**Tasks**.
1. In the Jodie Meeks article, swap "free throws" for "foul shots" and reproduce the passage that opens with "After pounding Rocky" and closes with "84.6 FT pct.".
2. Pick up the article on Jodie Meeks's Player of the Year case and carry it forward from its last sentence.

**Text provided**.
■ ■ ■

So now that everybody has had a little time to take in Jodie Meeks' record-breaking performance Tuesday night, it's time to take a look at where Meeks stands compared to the rest of the nation's best players.

About midway through Tuesday's game, Jimmy Dykes suggested that Meeks' name be thrown into the mix for National Player of the Year. Quite a lofty assertion by a guy who knows what he's talking about, but when you look at the numbers and consider what he's done so far this season, the idea is far from far-fetched.

After pounding Rocky Top on Tuesday, Meeks is averaging a Southeastern Conference-best 25. 9 points per game, which is fourth-best in the nation. He's shooting the ball at nearly a 48 percent clip, including 44 percent from behind the arc, and he's missed just 10 of his 116 free throws this season. Throw in 3.6 rebounds, 1.9 assists and 1.5 steals a game and it becomes a pretty good case for the Player of the Year so far.

Not sold yet? Take a look at where Meeks stands compared to the nation's elite players:

  • Stephen Curry (junior guard at Davidson) - 28.5 ppg, 6.7 apg, 4.1 rpg, 3.1 spg, 45.4 FG pct., 36.1 3-point pct.
  • Blake Griffin (sophomore forward at Oklahoma) - 22.4 ppg, 13.8 rbg, 2.5 apg, 1.5 bpg, 64.5 FG pct.
  • Tyler Hansbrough (senior center/forward at North Carolina) - 22.4 ppg, 7.5 rpg, 53.5 FG pct., 84.6 FT pct.
  • Luke Harangody (junior forward at Notre Dame) - 24.8 ppg, 12.7 rpg, 1.0 bpg, 49.8 FG pct., 81.0 FT pct.

So where does he stand among these players? Is he the best? Right in the middle? Does he even merit consideration in the top five? Let me know what you think by e-mailing me at catscratches@email.uky.edu .

One thing to consider is that the National Player of the Year is NOT the most valuable player. It doesn't take into account who means more to their team or how a team would fair without that player. Otherwise, you would have a tough time arguing against Davidson's Stephen Curry.

■ ■ ■

**Dataset content**.
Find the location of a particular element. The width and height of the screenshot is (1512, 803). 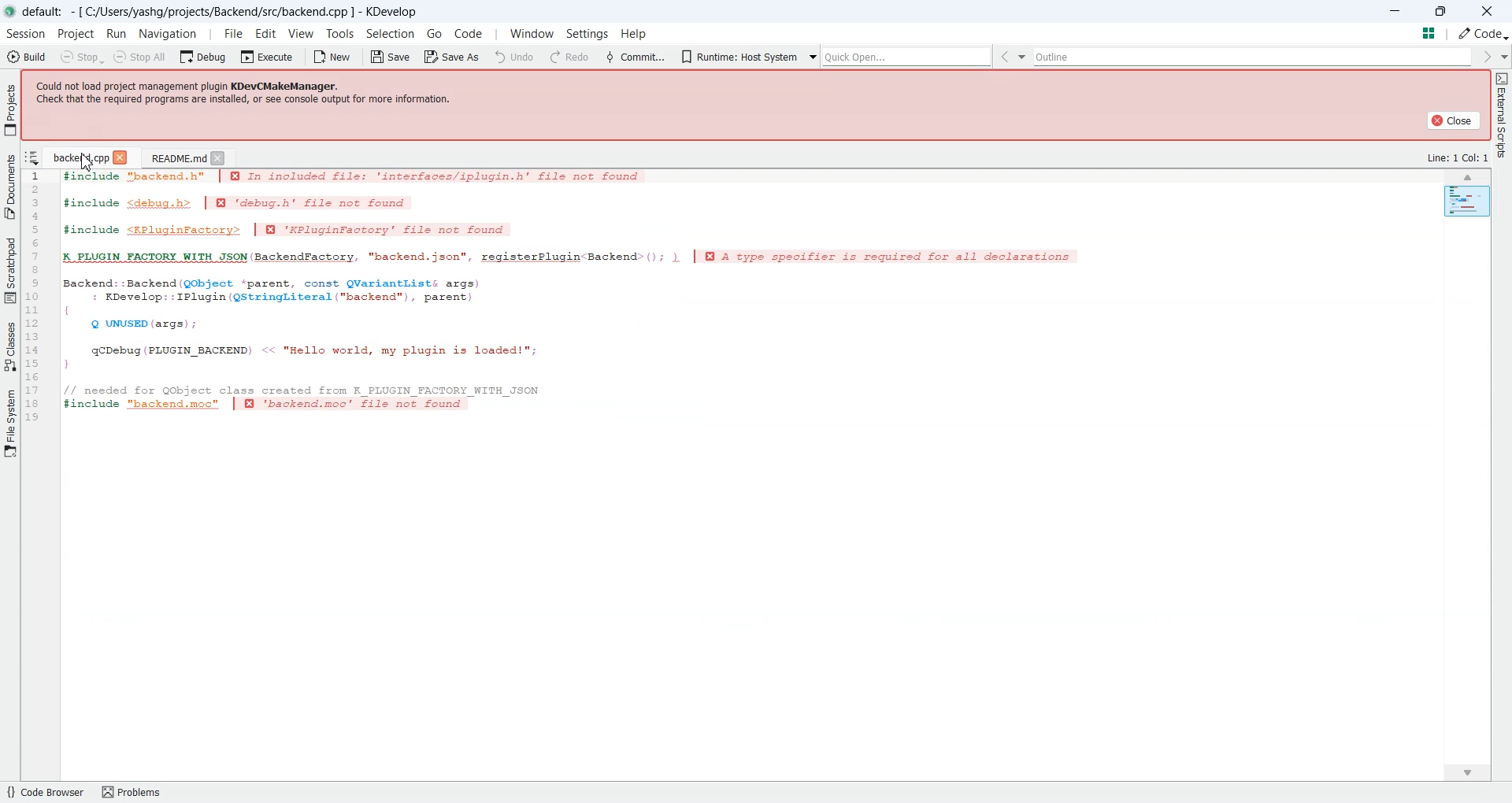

■ ■ ■

**Responses**.
1.
After pounding Rocky Top on Tuesday, Meeks is averaging a Southeastern Conference-best 25. 9 points per game, which is fourth-best in the nation. He's shooting the ball at nearly a 48 percent clip, including 44 percent from behind the arc, and he's missed just 10 of his 116 foul shots this season. Throw in 3.6 rebounds, 1.9 assists and 1.5 steals a game and it becomes a pretty good case for the Player of the Year so far.

Not sold yet? Take a look at where Meeks stands compared to the nation's elite players:

  • Stephen Curry (junior guard at Davidson) - 28.5 ppg, 6.7 apg, 4.1 rpg, 3.1 spg, 45.4 FG pct., 36.1 3-point pct.
  • Blake Griffin (sophomore forward at Oklahoma) - 22.4 ppg, 13.8 rbg, 2.5 apg, 1.5 bpg, 64.5 FG pct.
  • Tyler Hansbrough (senior center/forward at North Carolina) - 22.4 ppg, 7.5 rpg, 53.5 FG pct., 84.6 FT pct.

2.
Still, Meeks has been nearly as valuable. He's put his team on his back at times and has carried UK back from an early season loss to VMI to a 13-4 record. Dykes even said last night that he believes UK will enter the top 25 when the new polls are released early next week.

And if that still doesn't do it for you, consider this: Meeks is averaging the most points per game at UK since Dan Issel, the program's all-time scoring leader, averaged 33.9 points per game during the 1969-70 season.

I thought it was interesting last night when Pat Summitt, college basketball's all-time wins leader, came on the air and talked about Meeks being a "no-touch" guy. What she meant was he's the type of player you can't let even touch the ball because he has the ability to create his own shot at will. She talked about having to face guard a guy like Meeks and structuring the defense to prevent him from getting the ball.

What other player on that list would you have to do that for? Curry definitely gets the nod, but I'm not sure about the others, partly due to their position. You can't face guard Hansbrough because of the supporting cast he has around him. Double-team him and you take the risk of leaving a guy like Wayne Ellington or Ty Lawson open.

But what happens when teams do face guard Meeks? Then you leave the door open for Patrick Patterson to take over a game. Keep in mind the duo is averaging 44.3 points per game, the most since Issel (33.9) and Mike Pratt combined for 53.2 points per game in the 1969-70 season.

Whatever you think, it's clear last night was special. Whether it'll be enough to vault Meeks into the discussion for player of the year remains to be seen.

UPDATE: Change of plans again. ESPNU has gone back to its original broadcast time of 4:30 p.m. ET. ESPN Classic's broadcast of the game is still set for 6:30 p.m. ET. We'll let you know if there are anymore changes.